O contexto dos tokens de 100K é um avanço tecnológico. Isto equivale a cerca de 75 milhões de palavras em inglês ou 300 caracteres chineses, o que é suficiente para caber todo o código de um projeto de software de média dimensão ou uma documentação técnica espessa. Esta capacidade permite a Claude “ver” o projeto completo em vez de uma compreensão fragmentária. Para a análise de arquitetura e refatoração de projetos de grande escala, esta visão global é crucial.
A Agent Teams traz o conceito de colaboração para a IA. Um Agente escreve código, outro testa e um terceiro escreve documentação, podendo comunicar e coordenar-se entre si. Este padrão imita o funcionamento das equipas humanas de software e pode ser mais adequado para certos cenários do que uma única superIA. No entanto, a colaboração entre múltiplos agentes também introduz novas complexidades: como coordenar, como evitar conflitos e como garantir consistência.

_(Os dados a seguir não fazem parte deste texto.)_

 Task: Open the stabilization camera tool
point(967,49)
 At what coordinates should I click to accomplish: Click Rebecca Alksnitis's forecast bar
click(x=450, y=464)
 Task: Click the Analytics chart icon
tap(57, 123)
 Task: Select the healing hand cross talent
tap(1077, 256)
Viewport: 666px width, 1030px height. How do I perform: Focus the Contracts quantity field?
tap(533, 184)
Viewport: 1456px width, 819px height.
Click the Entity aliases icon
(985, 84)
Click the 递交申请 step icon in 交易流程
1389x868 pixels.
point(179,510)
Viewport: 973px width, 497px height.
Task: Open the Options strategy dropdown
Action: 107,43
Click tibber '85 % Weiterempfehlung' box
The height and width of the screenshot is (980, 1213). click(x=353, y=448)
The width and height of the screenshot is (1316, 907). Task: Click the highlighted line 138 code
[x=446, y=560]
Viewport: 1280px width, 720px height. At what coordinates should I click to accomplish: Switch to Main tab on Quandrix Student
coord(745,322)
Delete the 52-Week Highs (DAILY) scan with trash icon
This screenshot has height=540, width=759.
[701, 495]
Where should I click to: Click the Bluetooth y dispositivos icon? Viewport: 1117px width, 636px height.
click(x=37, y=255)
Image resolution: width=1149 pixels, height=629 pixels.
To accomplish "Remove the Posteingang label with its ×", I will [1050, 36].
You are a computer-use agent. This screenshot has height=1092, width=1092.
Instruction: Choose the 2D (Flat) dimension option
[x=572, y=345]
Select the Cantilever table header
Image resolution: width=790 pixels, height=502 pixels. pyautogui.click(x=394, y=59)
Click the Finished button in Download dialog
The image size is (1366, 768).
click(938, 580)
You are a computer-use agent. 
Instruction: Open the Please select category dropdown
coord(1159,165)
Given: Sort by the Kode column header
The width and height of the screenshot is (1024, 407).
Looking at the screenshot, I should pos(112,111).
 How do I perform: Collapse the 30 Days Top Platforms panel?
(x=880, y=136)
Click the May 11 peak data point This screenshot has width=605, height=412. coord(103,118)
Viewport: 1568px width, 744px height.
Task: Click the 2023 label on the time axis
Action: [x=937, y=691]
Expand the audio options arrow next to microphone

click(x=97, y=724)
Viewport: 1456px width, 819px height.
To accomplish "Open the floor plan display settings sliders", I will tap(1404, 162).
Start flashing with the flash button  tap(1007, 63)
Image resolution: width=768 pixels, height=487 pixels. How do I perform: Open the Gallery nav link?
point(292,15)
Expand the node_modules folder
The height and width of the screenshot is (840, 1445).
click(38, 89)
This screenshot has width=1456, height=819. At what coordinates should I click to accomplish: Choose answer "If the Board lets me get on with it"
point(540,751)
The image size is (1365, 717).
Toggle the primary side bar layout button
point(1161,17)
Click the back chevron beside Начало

Ambas as rotas têm as suas vantagens e desvantagens. A rota de auto-evolução da OpenAI é mais agressiva e, se for bem-sucedida, pode levar a melhorias exponenciais nas capacidades, mas também pode sair do controlo. A via multi-agente da Anthropic é mais conservadora, reduzindo um ponto único de risco ao espalhar capacidades, mas os custos de coordenação podem limitar a eficiência. À medida que a IA começa a evoluir na natureza, as questões de governação vão passar de “quão inteligente é” para “como gerimos um sistema que está em constante mudança?” E quando duas das principais empresas de IA lançam modelos inovadores consecutivos em 20 minutos, a janela de tempo restante para o pensamento e preparação humana está a diminuir a uma velocidade visível a olho nu.